Recently asked / exam angle
- Image-based smear identification is now extremely common: pencil cells (IDA), schistocytes (MAHA), bite cells (G6PD), Howell–Jolly bodies (asplenia), hypersegmented neutrophils (megaloblastic).
- Mentzer index < 13 → thalassaemia trait has appeared verbatim.
- Best/earliest test for iron deficiency = serum ferritin; earliest lab response to oral iron = reticulocytosis (day 5–10).
- MMA raised only in B12 (not folate) deficiency; never folate alone in B12 deficiency.
- TIBC high in IDA, low in ACD; ferritin is an acute-phase reactant.
- Low haptoglobin = intravascular haemolysis marker; DAT separates immune vs non-immune.
- RDW high in IDA, normal in thalassaemia trait — a recurring single-line discriminator.
- Drug associations: chloramphenicol → aplastic anaemia; hydroxyurea/methotrexate/zidovudine → macrocytosis; isoniazid → sideroblastic (B6-responsive).
Rapid revision
- MCV is the first branch: <80 micro, 80–100 normo, >100 macro. Microcytic mnemonic = TAILS.
- IDA is commonest anaemia globally; smear shows pencil cells; ferritin is the most specific test and falls first.

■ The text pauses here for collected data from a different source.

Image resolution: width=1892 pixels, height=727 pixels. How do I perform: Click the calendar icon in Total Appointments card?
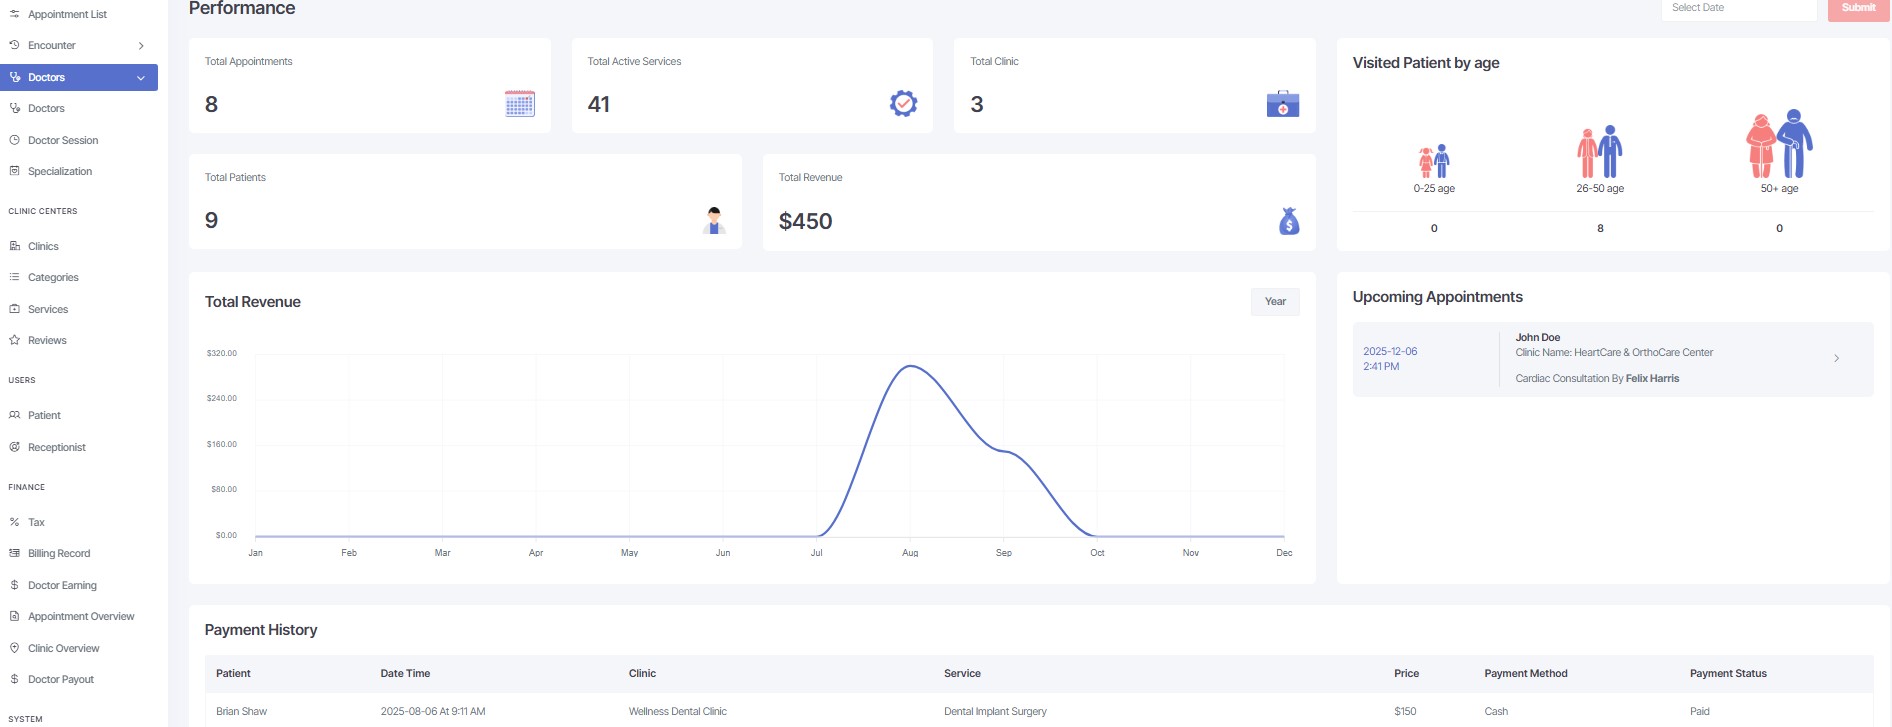(520, 103)
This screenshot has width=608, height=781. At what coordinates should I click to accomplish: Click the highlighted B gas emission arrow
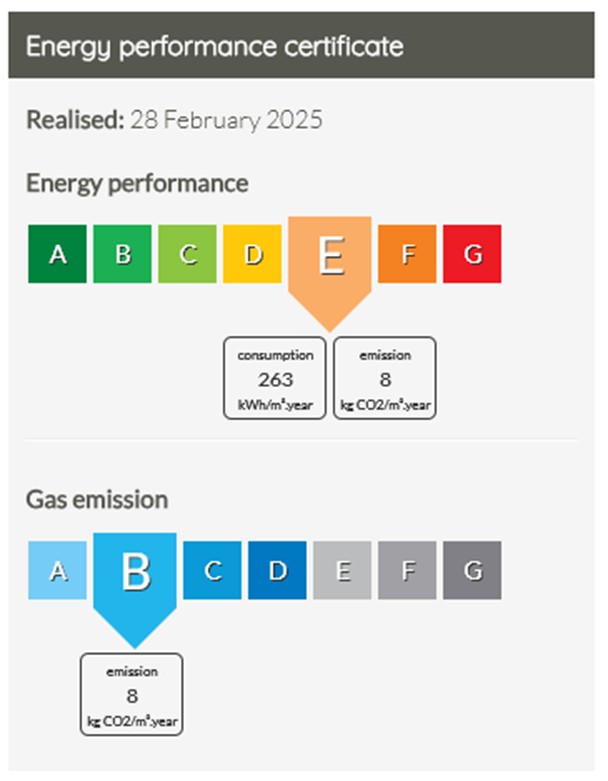point(135,585)
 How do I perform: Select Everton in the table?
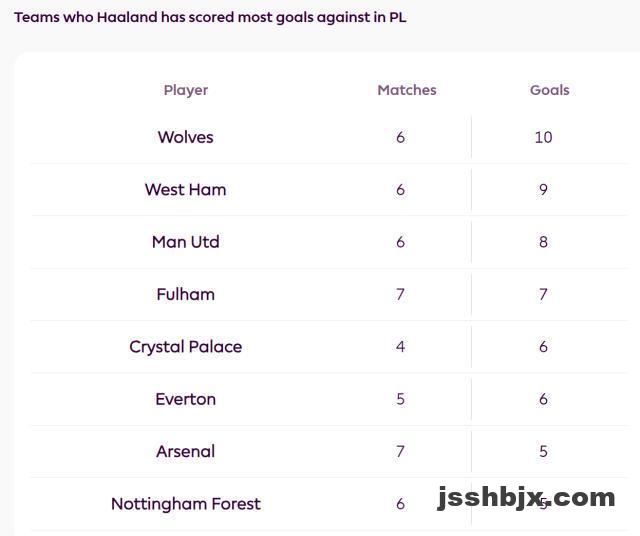[x=185, y=399]
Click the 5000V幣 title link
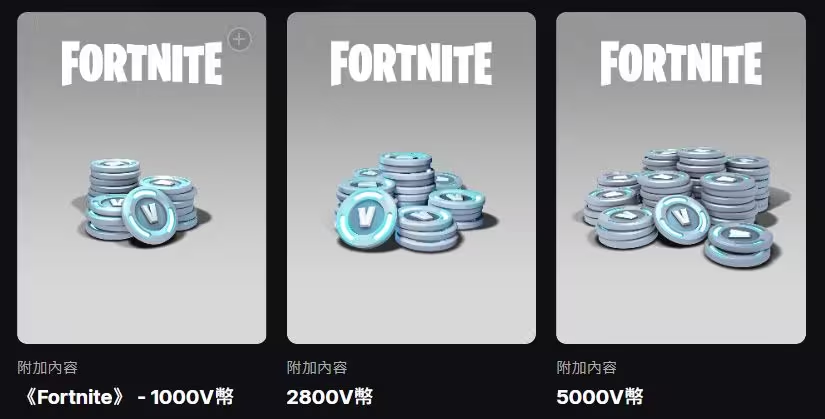Image resolution: width=825 pixels, height=419 pixels. coord(600,397)
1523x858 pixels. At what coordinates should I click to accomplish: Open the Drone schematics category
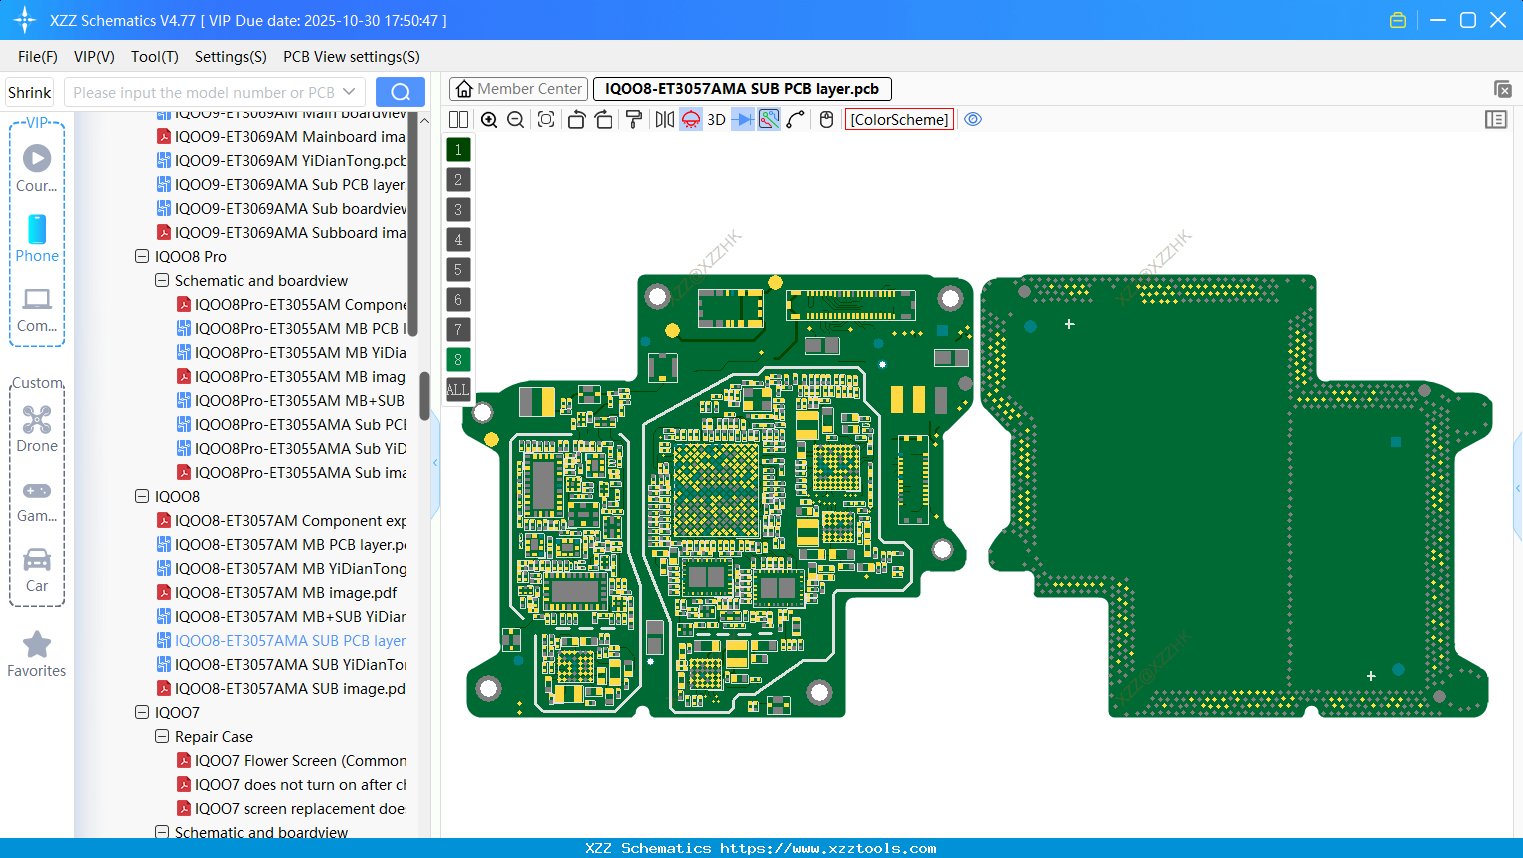point(37,428)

- TIBC high = IDA, low = ACD; ferritin low only in IDA; ferritin is an acute-phase reactant.
- Mentzer index = MCV/RBC; <13 thalassaemia trait, >13 IDA; confirm thal with HbA2 >3.5%.
- RDW high in IDA, normal in thalassaemia trait.
- Hypersegmented neutrophils + macro-ovalocytes = megaloblastic anaemia (B12/folate).
- MMA raised in B12 deficiency, normal in folate; both raise homocysteine.
- Never give folate alone in B12 deficiency — risk of subacute combined degeneration.
- Haemolysis = ↑LDH, ↑indirect bilirubin, ↓haptoglobin, ↑retics; DAT = immune vs non-immune.
- Howell–Jolly bodies = hyposplenism; schistocytes = MAHA (TTP/HUS/DIC); bite cells = G6PD.
- High reticulocytes = haemolysis/blood loss; low reticulocytes = marrow failure (aplastic, CKD, infiltration).
- Aplastic anaemia = pancytopenia + hypocellular marrow, no splenomegaly; chloramphenicol is a classic cause.